Le Département et l’État absents à l’audience

La première magistrate est donc poursuivie pour faux. Les faits reprochés à son co-prévenu sont plus lourds : lui doit répondre d’escroquerie pour avoir fourni le papier frauduleux en vue d’obtenir les subventions, mais aussi d’abus de confiance, car il n’aurait pas utilisé les fonds ainsi perçu pour la chaîne d’abattage, comme le prévoyaient les conventions signées avec ses financeurs. On lui reproche également d’avoir omis par la suite d’informer le conseil général et l’État de la vente des biens subventionnés à une autre société, de les avoir trompés pour obtenir la prorogation des conventions, et enfin d’avoir exercé un travail dissimulé. En 2011, se rendant compte de l’entourloupe, la direction de l’alimentation, de l’agriculture et de la forêt (DAAF) de Mayotte envoie un courrier au procureur, mettant alors en branle la machine judiciaire. Ironiquement, ni le Département, ni la préfecture ou l’État n’étaient représentés ce mercredi à l’audience, les deux s’étant pourtant constitués partie civile au début de l’instruction.

“Je ne pensais pas gruger l’État”

Tout commence en réalité un peu plus tôt, en 2007. La femme, salariée dans une société qui vend des abattoirs clé en mains depuis 1947, rencontre l’éleveur lors d’un salon de l’agriculture. Le Mahorais a un projet fou – “le projet d’une vie”, dira-t-il aux juges – : monter le premier outil de Mayotte. Les deux entretiennent une relation commerciale qui aboutira deux ans plus tard. Après le versement d’un acompte de quelque 10.000 euros, l’entreprise, gérée à l’époque par son mari aujourd’hui décédé, lance la production de la chaîne. “Nous avons fait une facture le 9 octobre, le matériel était commandé, il avait été fabriqué”, retrace la Gardoise de 71 ans. Mais son client insiste pour qu’elle appose la mention “acquittée” sur le papier, afin lui dit-il, de débloquer les fonds nécessaires à la banque. Elle hésite, mais finit par accepter pour rendre “service”. Un geste commercial qu’elle croyait sans conséquence. “Je ne pensais pas du tout gruger l’État en faisant cela”, souffle-t-elle, visiblement chamboulée de se retrouver ainsi devant les magistrats.

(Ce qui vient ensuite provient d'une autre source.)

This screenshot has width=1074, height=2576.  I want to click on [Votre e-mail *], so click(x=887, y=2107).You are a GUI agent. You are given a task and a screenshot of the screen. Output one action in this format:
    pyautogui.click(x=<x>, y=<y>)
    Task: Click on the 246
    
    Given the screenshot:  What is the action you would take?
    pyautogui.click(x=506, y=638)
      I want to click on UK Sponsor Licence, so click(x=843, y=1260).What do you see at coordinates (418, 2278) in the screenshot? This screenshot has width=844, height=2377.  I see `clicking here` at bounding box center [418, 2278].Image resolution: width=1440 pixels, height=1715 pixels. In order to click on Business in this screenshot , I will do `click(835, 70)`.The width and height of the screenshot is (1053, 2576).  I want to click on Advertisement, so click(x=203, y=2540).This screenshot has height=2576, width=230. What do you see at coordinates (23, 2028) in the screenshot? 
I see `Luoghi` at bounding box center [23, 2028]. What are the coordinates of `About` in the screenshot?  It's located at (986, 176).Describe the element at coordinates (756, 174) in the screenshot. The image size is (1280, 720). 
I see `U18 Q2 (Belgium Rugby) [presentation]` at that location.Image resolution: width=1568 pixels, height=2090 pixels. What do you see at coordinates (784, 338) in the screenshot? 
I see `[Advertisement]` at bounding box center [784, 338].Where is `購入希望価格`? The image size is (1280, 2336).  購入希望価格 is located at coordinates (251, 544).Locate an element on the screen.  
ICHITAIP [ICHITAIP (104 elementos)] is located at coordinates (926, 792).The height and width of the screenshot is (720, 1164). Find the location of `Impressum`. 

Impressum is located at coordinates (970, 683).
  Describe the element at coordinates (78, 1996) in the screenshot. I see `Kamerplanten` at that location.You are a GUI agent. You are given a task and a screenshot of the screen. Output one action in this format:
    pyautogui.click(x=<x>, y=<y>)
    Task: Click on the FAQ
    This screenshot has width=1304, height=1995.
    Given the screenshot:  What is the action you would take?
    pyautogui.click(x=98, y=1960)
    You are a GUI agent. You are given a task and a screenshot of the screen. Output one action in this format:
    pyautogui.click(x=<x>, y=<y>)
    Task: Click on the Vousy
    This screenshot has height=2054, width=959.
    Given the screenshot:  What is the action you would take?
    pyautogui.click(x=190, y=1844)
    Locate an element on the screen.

Car la femme ignore tout à ce moment-là, des subventions obtenues par l’entrepreneur. Entre-temps, le patron du poulailler a en effet signé deux conventions avec le conseil général et l’État, pour un total de 101.687 euros. Des fonds fléchés pour la chaîne d’abattage et un camion frigorifique, notamment. Les textes prévoient en outre un délai de deux ans pour débuter le chantier, ainsi que l’échelonnement des versements en fonction des travaux. Et c’est là que le bât blesse : car avec entre 1.000 et 1.500 euros de revenus issus de son activité d’éleveur, difficile de lancer seul la construction. D’où sa requête auprès de son fournisseur, pour obtenir les premiers 60.000 euros… qu’il utilise alors pour le gros œuvre et le bâtiment censé accueillir l’outil déjà fabriqué.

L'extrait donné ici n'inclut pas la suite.